_TASK TO CARRY OUT_: Copy the data below verbatim, from the line with "Locate an element" to the line with "coordinates (616, 406).", both of those lines included, and output nothing else.

##############################

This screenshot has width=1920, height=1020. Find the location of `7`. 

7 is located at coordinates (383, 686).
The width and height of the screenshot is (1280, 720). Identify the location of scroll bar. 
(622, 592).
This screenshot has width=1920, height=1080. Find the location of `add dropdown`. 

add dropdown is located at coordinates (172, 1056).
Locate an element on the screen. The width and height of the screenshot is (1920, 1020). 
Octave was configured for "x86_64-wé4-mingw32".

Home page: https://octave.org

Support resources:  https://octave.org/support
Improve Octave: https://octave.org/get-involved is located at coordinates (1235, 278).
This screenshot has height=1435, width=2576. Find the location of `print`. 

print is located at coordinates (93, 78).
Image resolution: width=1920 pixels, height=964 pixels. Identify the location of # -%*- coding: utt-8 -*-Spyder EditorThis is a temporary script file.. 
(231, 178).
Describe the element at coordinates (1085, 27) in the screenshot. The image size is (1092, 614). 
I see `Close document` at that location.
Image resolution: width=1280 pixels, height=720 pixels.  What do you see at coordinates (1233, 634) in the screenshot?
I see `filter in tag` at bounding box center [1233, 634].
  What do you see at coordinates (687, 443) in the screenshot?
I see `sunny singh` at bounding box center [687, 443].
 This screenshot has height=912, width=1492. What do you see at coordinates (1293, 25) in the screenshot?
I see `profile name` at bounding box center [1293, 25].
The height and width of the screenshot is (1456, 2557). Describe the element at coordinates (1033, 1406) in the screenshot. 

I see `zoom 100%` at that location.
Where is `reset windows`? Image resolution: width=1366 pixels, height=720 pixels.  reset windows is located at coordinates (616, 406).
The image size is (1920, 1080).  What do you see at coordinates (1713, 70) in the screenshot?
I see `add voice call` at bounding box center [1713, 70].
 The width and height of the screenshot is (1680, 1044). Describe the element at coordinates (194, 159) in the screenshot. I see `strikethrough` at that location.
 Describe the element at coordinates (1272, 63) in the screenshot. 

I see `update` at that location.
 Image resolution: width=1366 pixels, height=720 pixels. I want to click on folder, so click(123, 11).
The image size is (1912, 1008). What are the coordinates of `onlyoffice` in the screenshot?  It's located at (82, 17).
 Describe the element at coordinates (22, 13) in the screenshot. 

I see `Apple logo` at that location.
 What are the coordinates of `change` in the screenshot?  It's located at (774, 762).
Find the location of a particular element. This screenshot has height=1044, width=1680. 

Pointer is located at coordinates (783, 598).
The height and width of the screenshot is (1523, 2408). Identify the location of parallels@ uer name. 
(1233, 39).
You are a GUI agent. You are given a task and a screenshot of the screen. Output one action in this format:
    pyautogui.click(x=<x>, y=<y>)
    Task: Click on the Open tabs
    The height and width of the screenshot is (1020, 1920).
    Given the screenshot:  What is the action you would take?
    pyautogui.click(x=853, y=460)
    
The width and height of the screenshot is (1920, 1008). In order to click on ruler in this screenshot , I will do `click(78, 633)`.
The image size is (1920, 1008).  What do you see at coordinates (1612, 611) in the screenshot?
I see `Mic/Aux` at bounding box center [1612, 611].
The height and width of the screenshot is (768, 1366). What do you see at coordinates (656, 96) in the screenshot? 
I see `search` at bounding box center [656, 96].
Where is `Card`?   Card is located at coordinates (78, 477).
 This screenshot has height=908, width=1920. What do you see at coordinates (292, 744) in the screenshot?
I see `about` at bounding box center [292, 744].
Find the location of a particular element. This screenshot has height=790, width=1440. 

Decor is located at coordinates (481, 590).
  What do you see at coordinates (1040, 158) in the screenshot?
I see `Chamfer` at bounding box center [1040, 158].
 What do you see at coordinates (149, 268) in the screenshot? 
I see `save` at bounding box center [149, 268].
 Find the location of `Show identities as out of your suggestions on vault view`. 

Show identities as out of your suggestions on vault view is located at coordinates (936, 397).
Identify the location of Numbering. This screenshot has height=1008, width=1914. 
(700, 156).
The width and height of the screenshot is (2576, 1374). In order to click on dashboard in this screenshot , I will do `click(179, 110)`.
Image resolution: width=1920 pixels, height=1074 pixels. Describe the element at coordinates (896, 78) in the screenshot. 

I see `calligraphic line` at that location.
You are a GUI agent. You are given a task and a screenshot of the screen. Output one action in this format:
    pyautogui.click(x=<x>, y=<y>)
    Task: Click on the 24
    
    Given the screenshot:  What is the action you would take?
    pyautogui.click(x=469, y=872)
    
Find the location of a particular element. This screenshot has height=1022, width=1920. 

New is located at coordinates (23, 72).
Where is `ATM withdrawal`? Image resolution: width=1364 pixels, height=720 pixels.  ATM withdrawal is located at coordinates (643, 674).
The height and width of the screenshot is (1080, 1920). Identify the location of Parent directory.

##############################

_EXPECTED OUTPUT_:
Locate an element on the screen. The width and height of the screenshot is (1920, 1020). 
Octave was configured for "x86_64-wé4-mingw32".

Home page: https://octave.org

Support resources:  https://octave.org/support
Improve Octave: https://octave.org/get-involved is located at coordinates (1235, 278).
This screenshot has height=1435, width=2576. Find the location of `print`. 

print is located at coordinates (93, 78).
Image resolution: width=1920 pixels, height=964 pixels. Identify the location of # -%*- coding: utt-8 -*-Spyder EditorThis is a temporary script file.. 
(231, 178).
Describe the element at coordinates (1085, 27) in the screenshot. The image size is (1092, 614). 
I see `Close document` at that location.
Image resolution: width=1280 pixels, height=720 pixels.  What do you see at coordinates (1233, 634) in the screenshot?
I see `filter in tag` at bounding box center [1233, 634].
  What do you see at coordinates (687, 443) in the screenshot?
I see `sunny singh` at bounding box center [687, 443].
 This screenshot has height=912, width=1492. What do you see at coordinates (1293, 25) in the screenshot?
I see `profile name` at bounding box center [1293, 25].
The height and width of the screenshot is (1456, 2557). Describe the element at coordinates (1033, 1406) in the screenshot. 

I see `zoom 100%` at that location.
Where is `reset windows`? Image resolution: width=1366 pixels, height=720 pixels.  reset windows is located at coordinates (616, 406).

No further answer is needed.